Mais je n’ai pas le temps pour faire du tourisme. Je ne sais pas où je me trouve, ni comment je suis arrivée là. J’ai besoin de réponse. Mais ma guide ne semble pas vraiment comprendre ce besoin, et sa froideur n’a pour effet que de me faire reculer. En théorie. Mais, dommage pour elle, je ne suis pas du genre à baisser les bras.

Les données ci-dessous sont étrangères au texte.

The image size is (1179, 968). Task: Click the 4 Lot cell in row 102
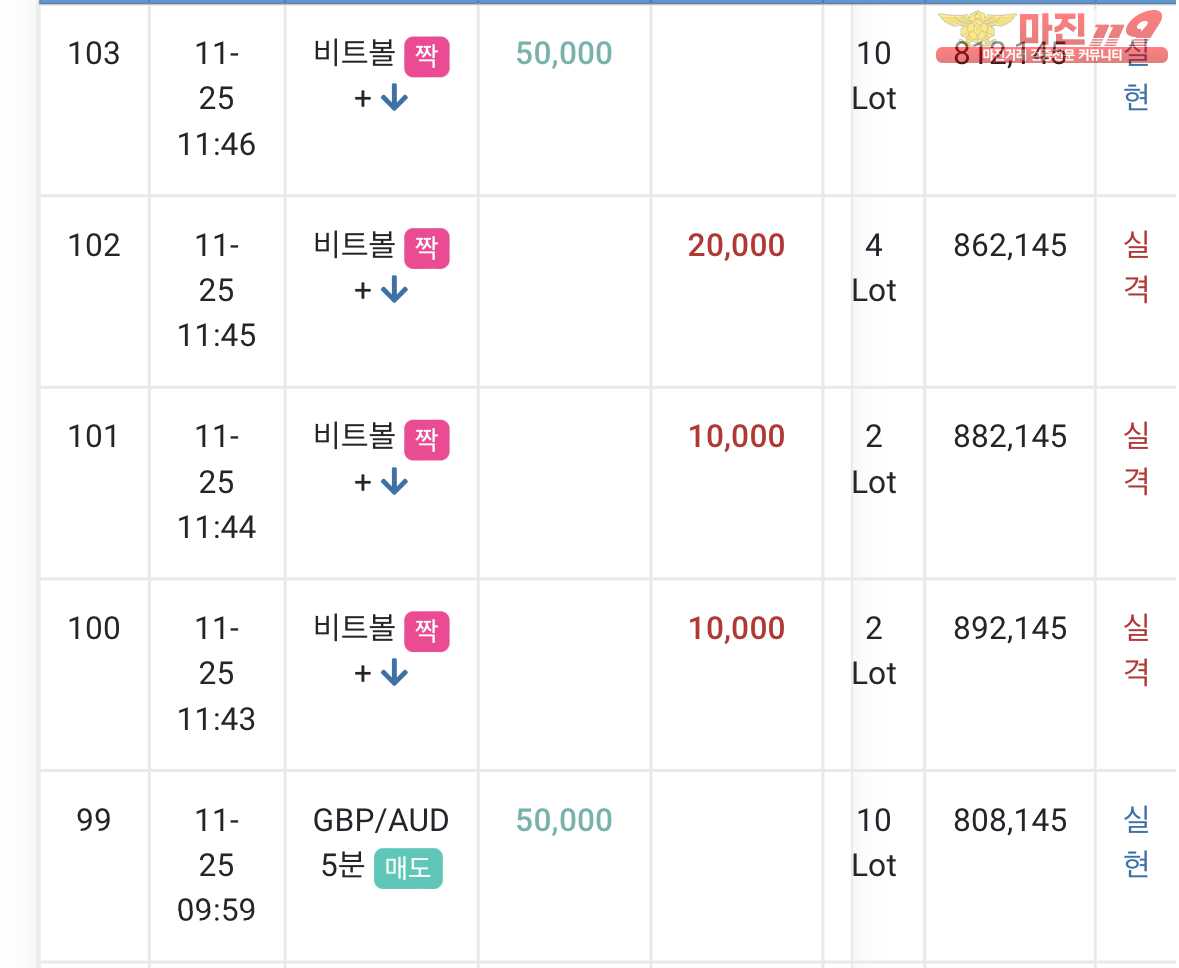click(x=874, y=268)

Je commence alors par une remarque simple, pour éviter de la brusquer, mais qui me semble plutôt logique.

-C’est joli, ici.

-C’est vrai, me répond-t-elle, ne se tournant même pas vers moi.

-Est-ce que cet endroit si joli a un nom ?

Bravo pour le côté “je ne la brusque pas”. Elle se gratte la tête.

-Ouais, mais ça ne va pas te plaire.

Je hausse un sourcil. Quel nom si affreux peut avoir cet endroit pour que Clarisse sache déjà qu’il ne me plaira pas.

-Commençons par le commencement, déjà, commence Clarisse. Comment t’expliquer ça sans te traumatiser… T’es morte.

Je ris. Elle non. Je m’arrête.

-Où sommes-nous réellement ?

-Dans le monde des morts, dit-elle en continuant de marcher, et je suis obligée de la rattraper en trottinant.

Là, je ne ris pas. Elle a l’air sérieuse. Trop sérieuse. Un brin de panique vient effacer mon sourire. Clarisse le voit et soupire.

-Désolée de ne pas prendre de pincettes, je sais qu’il faut vous ménager mais vous mentir ne sert à rien…

-Vous ? Qui vous ?

-Vous, les nouvelles âmes.

-Les quoi ?

-Nouvelles âmes. Chaque personne possède une âme, et après la vie, elle arrive ici.

J’ai beau ne pas y croire, cela semble cohérent. J’ai toujours cru que nous ne pouvions pas nous éteindre juste comme ça, sans rien après. Mais… Pourquoi me mentir ? Avec une blague aussi puérile, qui plus est. Je n’aime pas qu’on joue avec la mort… Cela me rappelle trop les personnes que j’ai perdues… 

Je décide de rentrer dans son jeu. Je vois bien que si je ne la crois pas, elle ne me dira rien de plus.

-Admettons que je te crois sur le fait que je sois morte, ça veut dire qu’ici c’est le paradis ?

En réponse, Clarisse éclate de rire.

-Certainement pas ! Ou alors ça l’est, si tu considères qu’une société injuste est le paradis.

-Quoi ? Une société inj…

-On est arrivées.

Je n’ai pas le temps de terminer ma phrase, et ça m’agace profondément. Mais je lève tout de même les yeux. Et là, j’ai envie de fuir.